No, that argument doesn't work. What it does establish is that $e+\pi$ can be written as an infinite sum of rational numbers - however, this is true of every number (since, for instance, $\pi=3+.1+.04+.001+\ldots$). However, this does not mean that $e+\pi$ is rational - in fact, your argument would necessarily also prove that $e$ and $\pi$ are also both rational, especially if you consider that such a series exists for $\frac{\pi}2$ and $\frac{\pi}2+\frac{\pi}2=\pi$.

By the same reasoning, you could conclude that each of these series individually converges to a rational, which is false.

It is indeed correct that a sum of rationals is always rational.
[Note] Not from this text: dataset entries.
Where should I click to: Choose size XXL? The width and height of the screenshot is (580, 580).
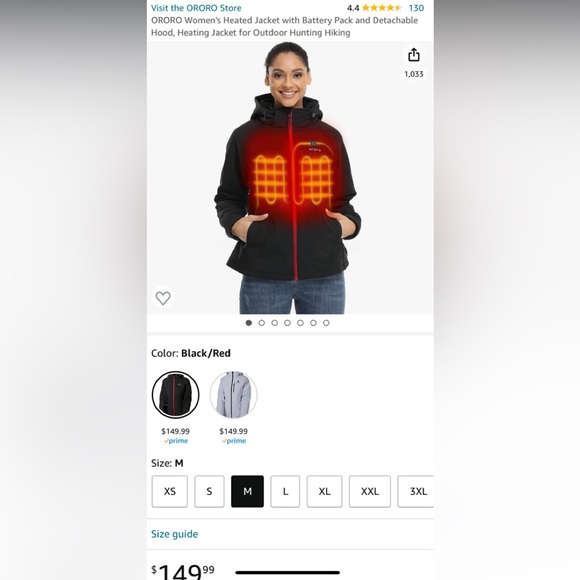(x=370, y=491)

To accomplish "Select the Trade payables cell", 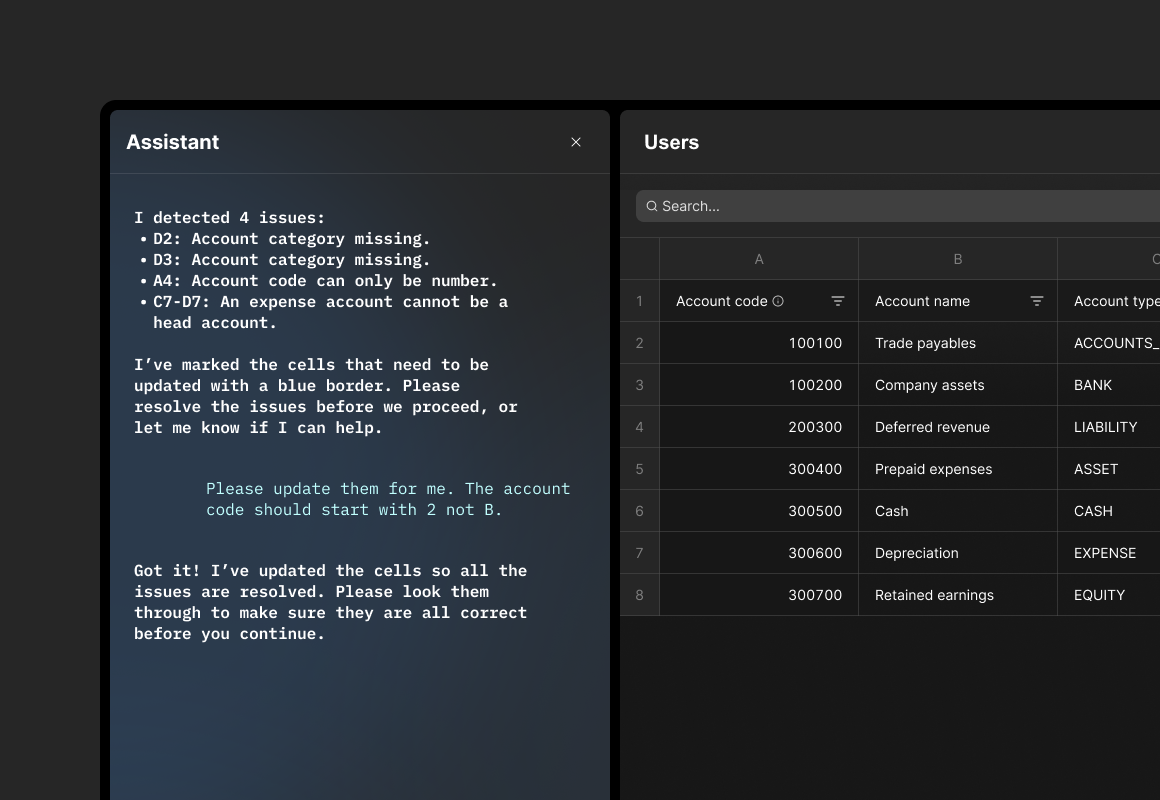I will click(957, 343).
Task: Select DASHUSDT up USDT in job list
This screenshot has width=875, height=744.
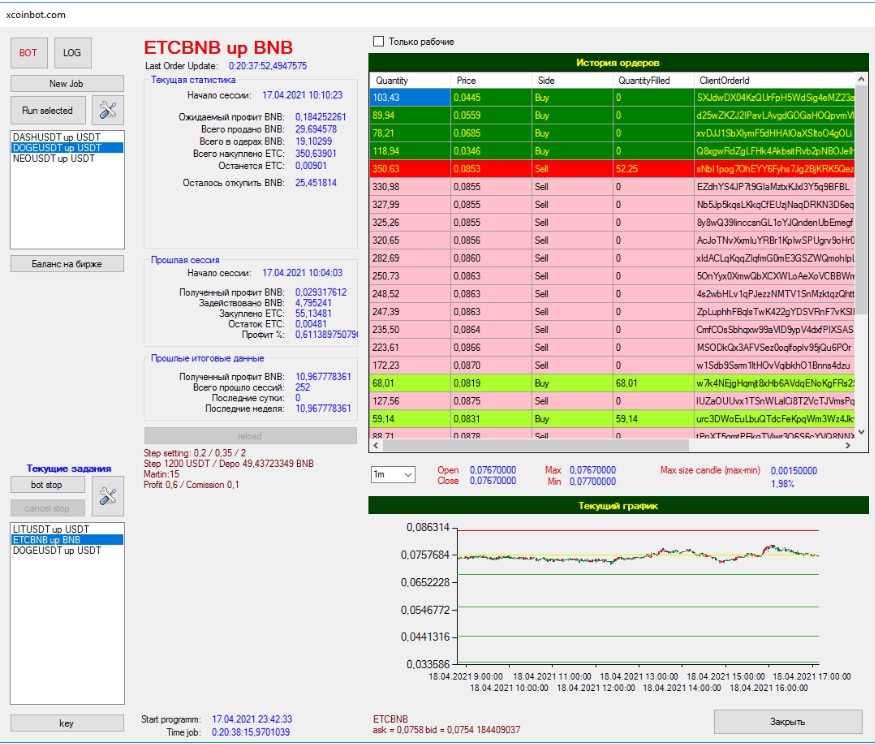Action: pyautogui.click(x=56, y=137)
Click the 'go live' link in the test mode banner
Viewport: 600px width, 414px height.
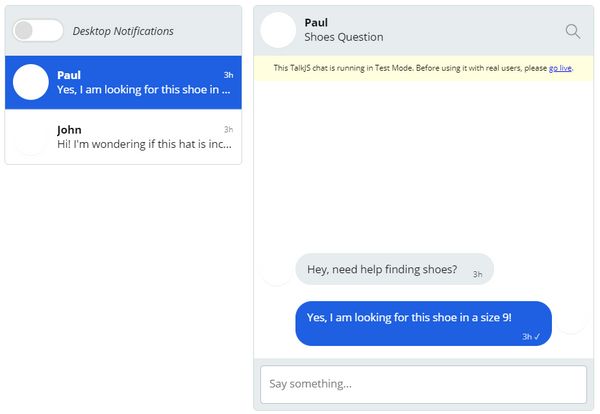pyautogui.click(x=560, y=68)
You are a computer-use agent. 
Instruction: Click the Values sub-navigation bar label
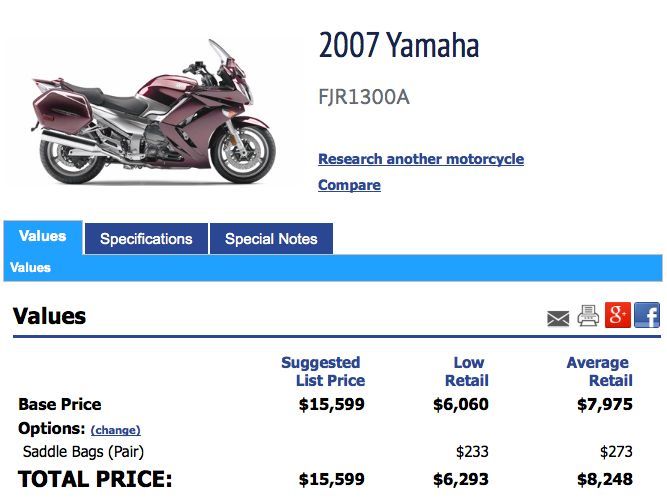tap(31, 268)

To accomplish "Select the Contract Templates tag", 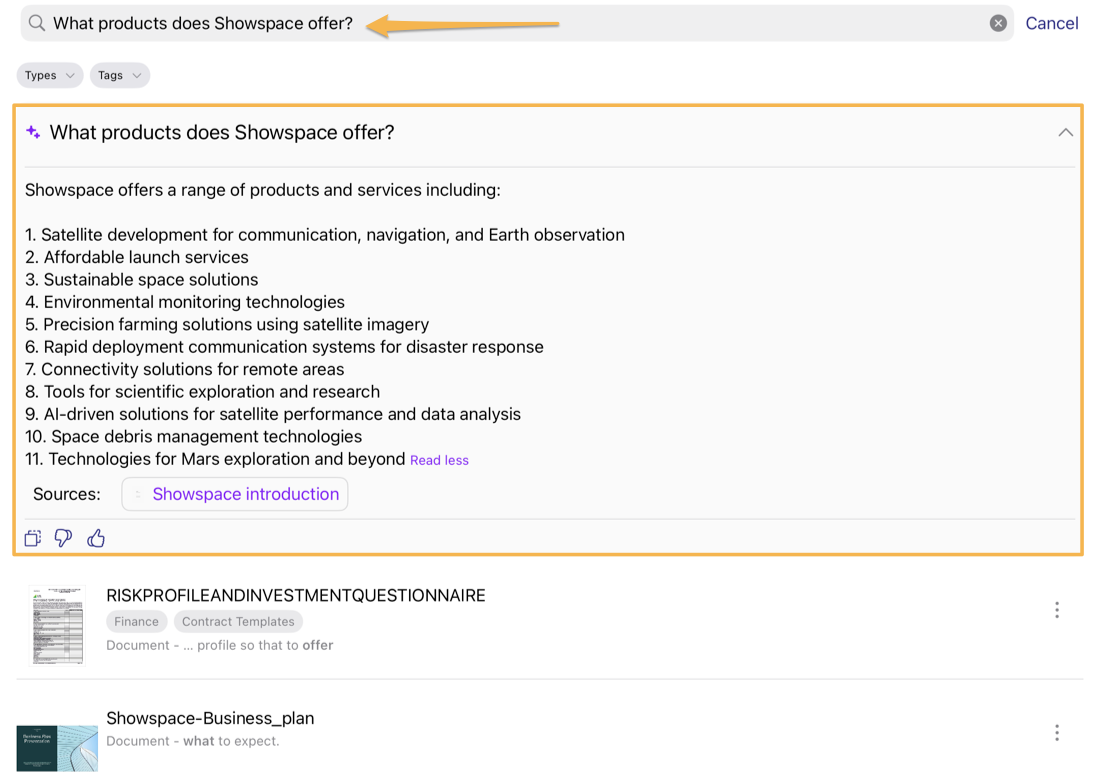I will click(238, 621).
The problem is that an infinite series is not a sum. This is a trap that many fall into. Even experienced mathematicians come to think of infinite series as a sums, but they simply are not. They may often be treated that way, but, in fact they are limits, not sums.

The symbol $$S=\sum_{n=1}^{\infty} a_n$$ is shorthand notation for $$S=\lim_{k\to\infty}s_k$$ where $$s_k=\sum_{n=1}^k a_n$$

Each $s_k$ is a genuine sum (called the $k$th partial sum), but $S$ is not a sum. $S$ is a limit -- a limit of partial sums.

Example: In fact, you can't just write down an irrational number using plain decimal notation. Suppose you want to write down pi. You could write "3.141", or "3.14159", or "3.14159265", but these are all just rational numbers that are getting closer and closer to pi. None of them is pi. You typically indicate the limit pi by including an ellipsis, as "3.14159265...".